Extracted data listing
____

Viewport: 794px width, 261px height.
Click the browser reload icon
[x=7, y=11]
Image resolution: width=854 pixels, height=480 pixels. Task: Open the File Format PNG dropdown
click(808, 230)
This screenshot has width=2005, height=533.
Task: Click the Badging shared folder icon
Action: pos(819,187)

____

Copy the listing above line for line, keeping every word, number, and mark the same.

Solution for this exercise ▸
Viewport: 794px width, 261px height.
Click the browser reload icon
[x=7, y=11]
Image resolution: width=854 pixels, height=480 pixels. Task: Open the File Format PNG dropdown
click(808, 230)
This screenshot has width=2005, height=533.
Task: Click the Badging shared folder icon
Action: pos(819,187)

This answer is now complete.